District 13 of the Coast Guard has authority over commercial fishing regulations, enforcing environmental regulations and protecting inland waters. But their primary mission is to protect the Pacific coastline from attack from hostile forces from the border of California to the straights of Juan de Fuca in Northwest Washington.
“District 13, based in Seattle, covers a vast range of commercial and recreational boating responsibilities,” said Petty Officer Third Class Trevor Lilburn, who is stationed at the Coast Guard base on Alaskan Way in Seattle.
“The Seattle base alone is responsible for monitoring the Port of Seattle, the third largest domestic port in the country,” he said proudly. “That includes the Washington state ferry system, which transports 24 million passengers and 11 million vehicles across 10 routes every year.”
The 3,000 sailors assigned to the Seattle-based Coast Guard station are also responsible for the nation’s third largest cruise ship terminal, the nation’s largest grain export terminal and the multitude of commerce that relies on the Columbia River to reach international destinations.

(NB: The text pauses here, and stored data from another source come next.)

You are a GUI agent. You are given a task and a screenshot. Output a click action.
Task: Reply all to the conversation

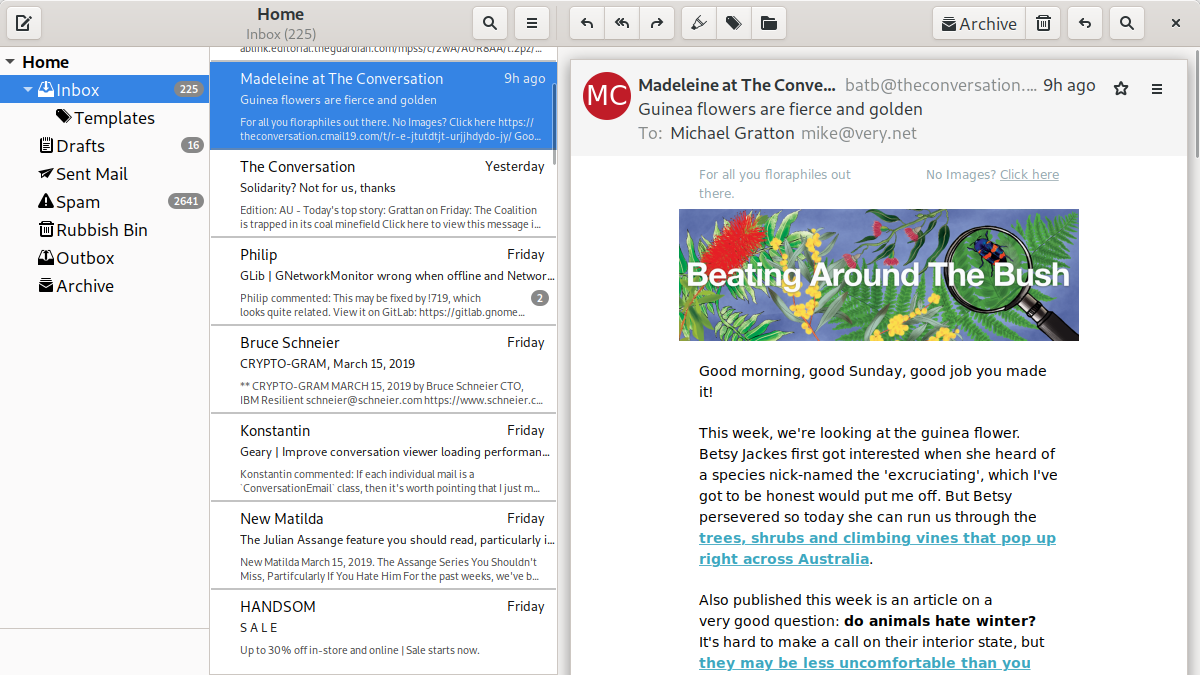click(x=621, y=22)
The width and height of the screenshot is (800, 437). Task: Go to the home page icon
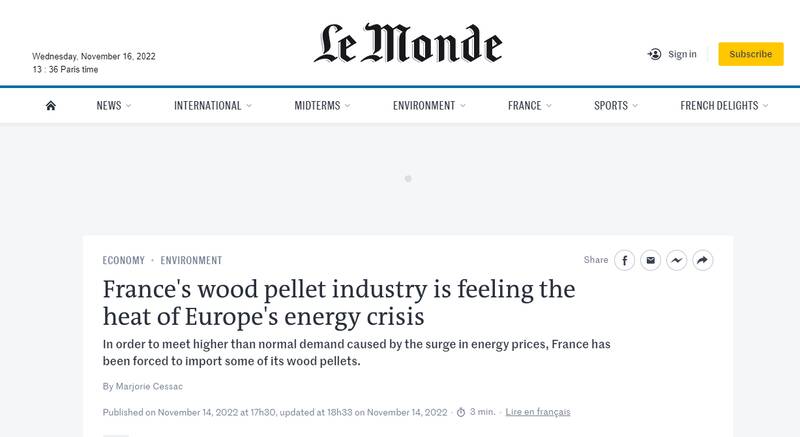[x=51, y=106]
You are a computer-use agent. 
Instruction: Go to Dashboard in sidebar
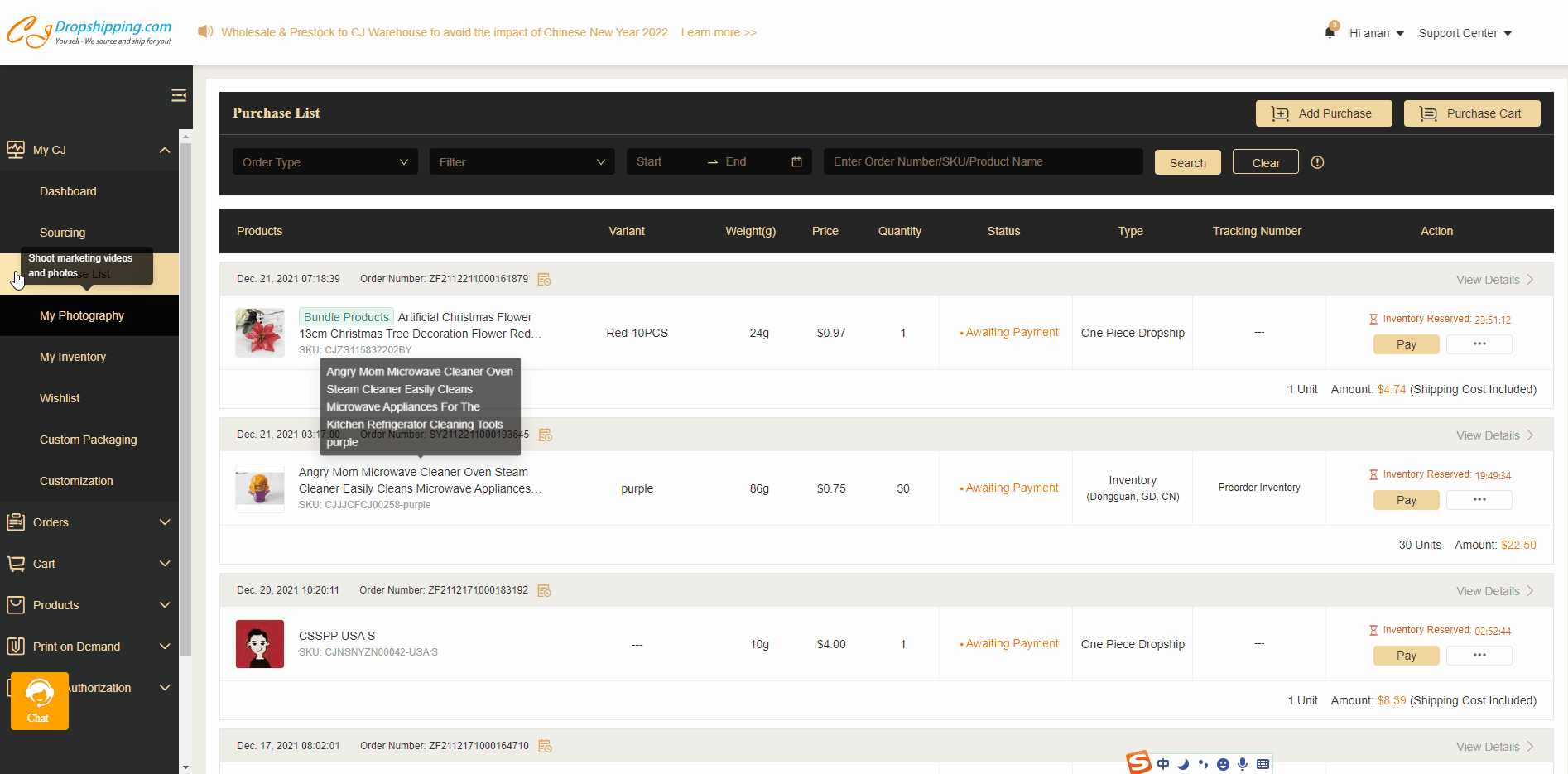(68, 191)
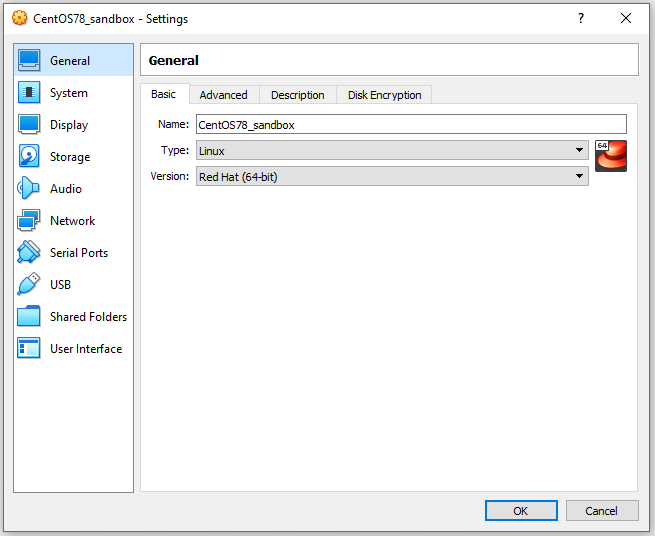Open Audio settings speaker icon
This screenshot has height=536, width=655.
point(29,189)
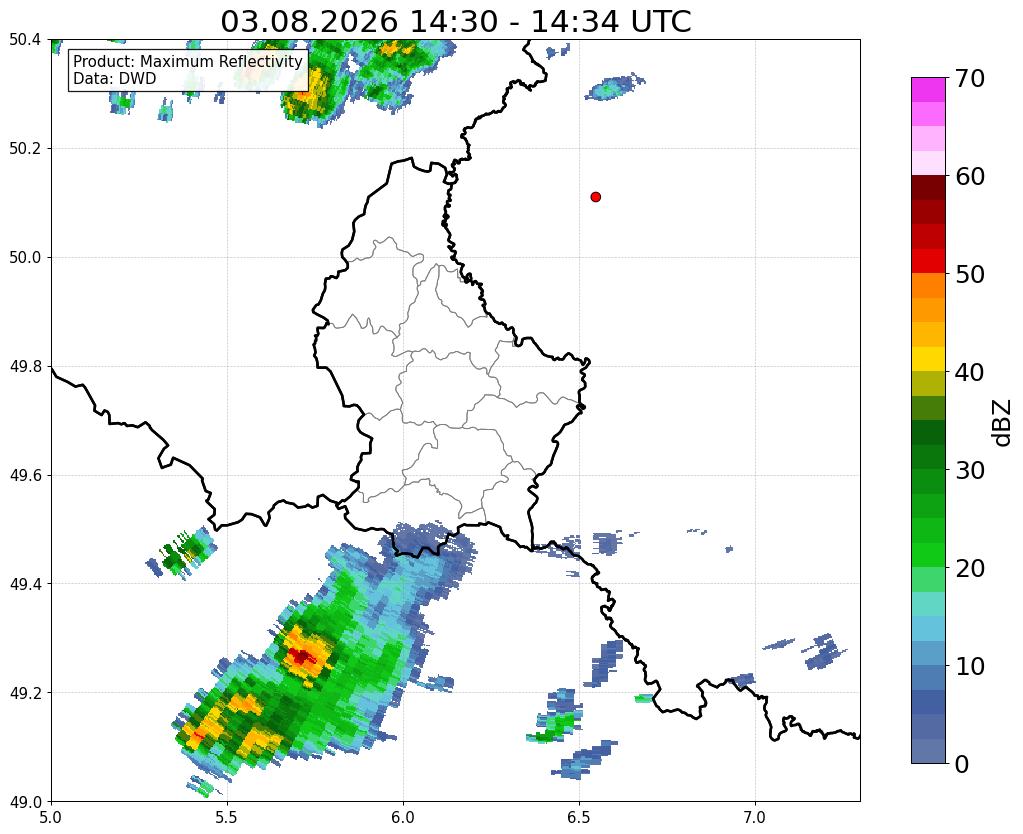1023x834 pixels.
Task: Click the Data: DWD text
Action: click(114, 79)
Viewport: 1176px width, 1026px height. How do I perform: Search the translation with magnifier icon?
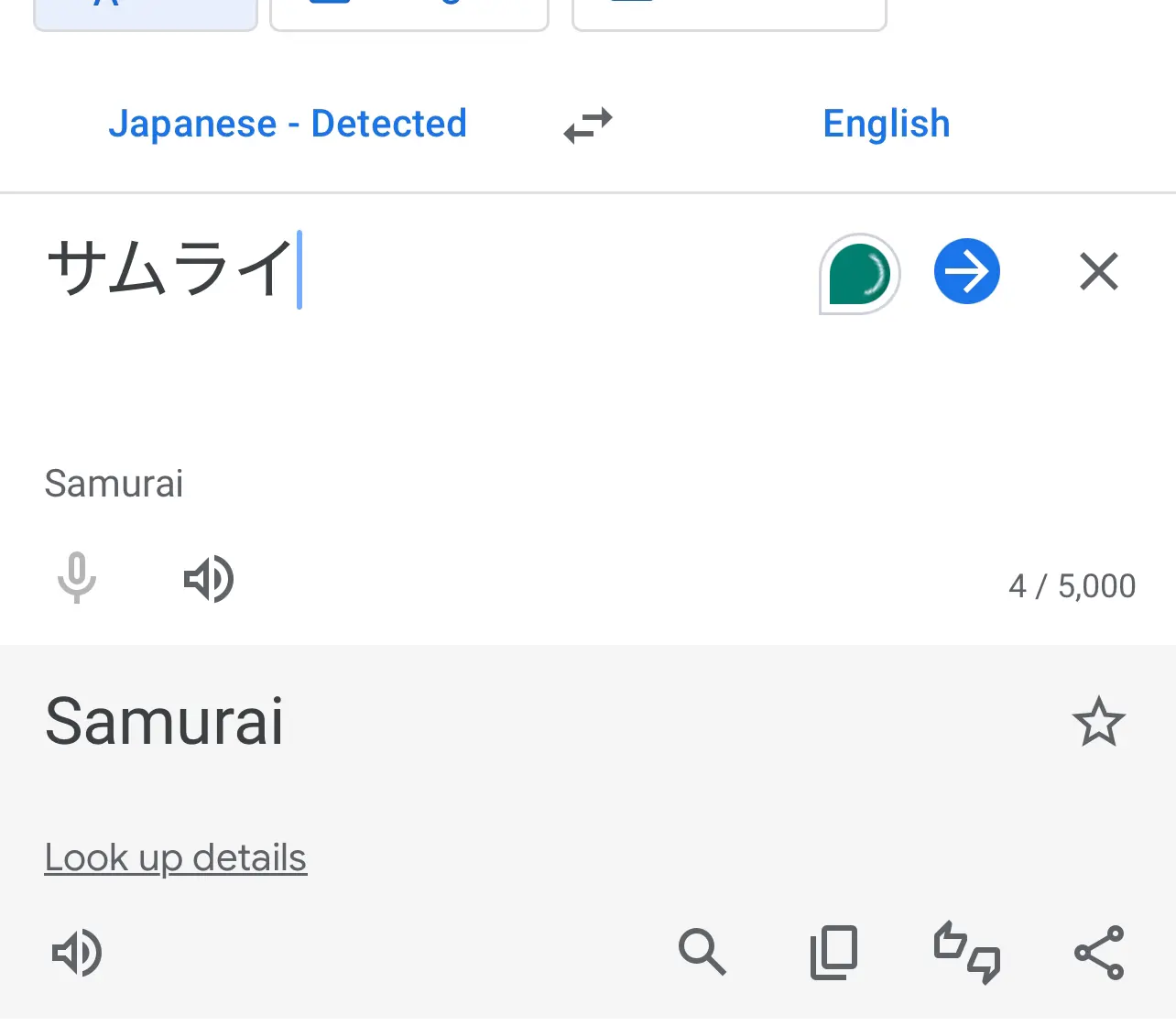pos(702,952)
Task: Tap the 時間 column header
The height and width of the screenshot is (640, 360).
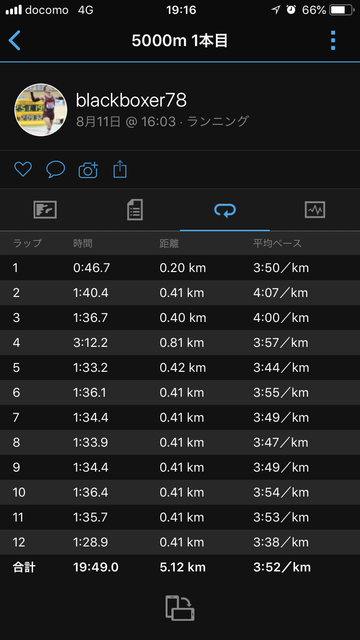Action: click(83, 243)
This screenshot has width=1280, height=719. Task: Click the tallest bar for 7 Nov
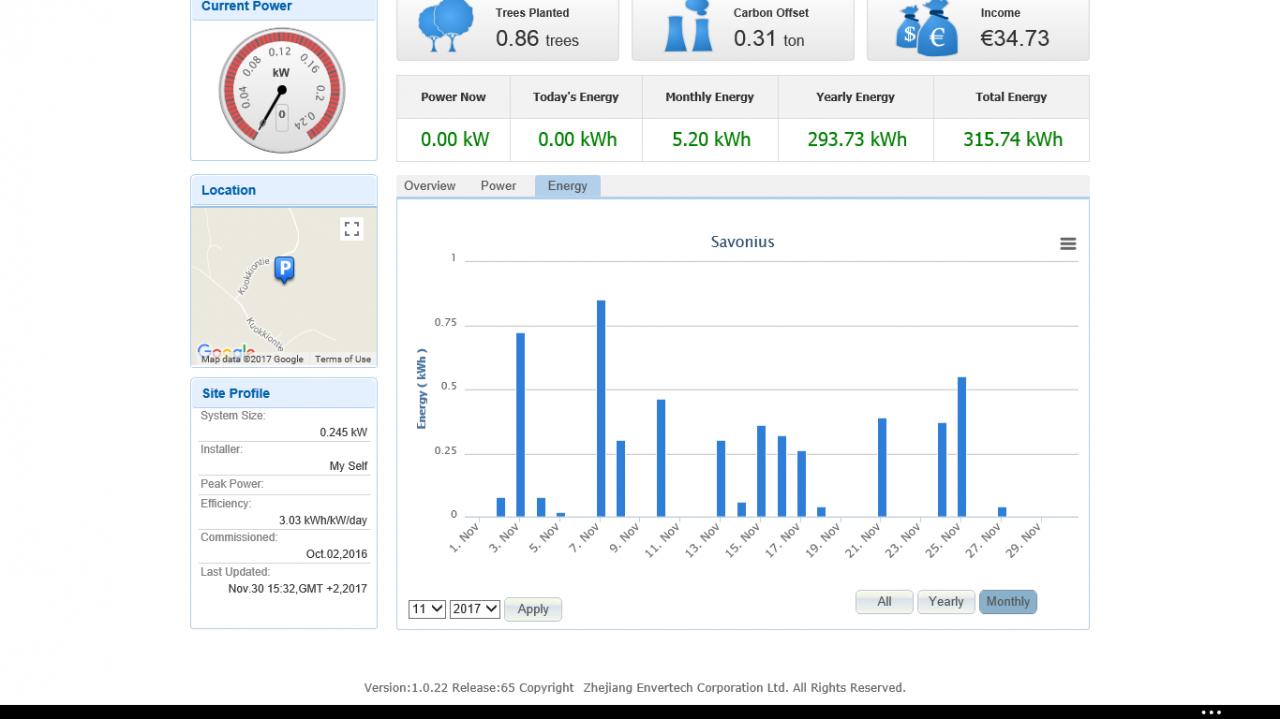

As the often-overlooked branch of the US military, the Coast Guard staffs three bases built originally to protect the Pacific Coastline. In addition to the one on the Seattle waterfront, Coast Guard bases are located in Bellingham near the Canadian border and in the Oregon town of North Bend.
An inland facility on the Columbia near Kennewick is responsible for safety on the vast number of lakes that draw thousands of recreational boaters with varying degrees of compliance at the helm of their vessel.
“There are times it feels like we are policing a college dorm during frat rush week,” said one officer assigned to the Clover Island base in Kennewick.
One incident that highlights the vital role the Coast Guard plays in protecting boaters took place last year when the branch of the Coast Guard was called on to assist the Kootenai County Sheriff’s office with monitoring boaters at Lake Coeur d'Alene over one of the busiest weekends of the year.
According to one local newspaper, crews from the Coast Guard stopped and escorted three boats back to shore for boating under the influence, in addition to ending the voyage of two other boats for negligent operations.
In total, the military contingent stopped 81 boats, issued 21 warnings and was called on to help with numerous EMT responses and commercial inspections in just one weekend.
"A lot of people had their required safety gear," said USCG Maritime Enforcement Specialist Second Class Paul Quaife, "but unfortunately we did have some people who chose to operate a vessel under the influence."
As Lilburn explained, the mission of the Coast Guard is to save lives, not to be on the prowl for rowdy mariners.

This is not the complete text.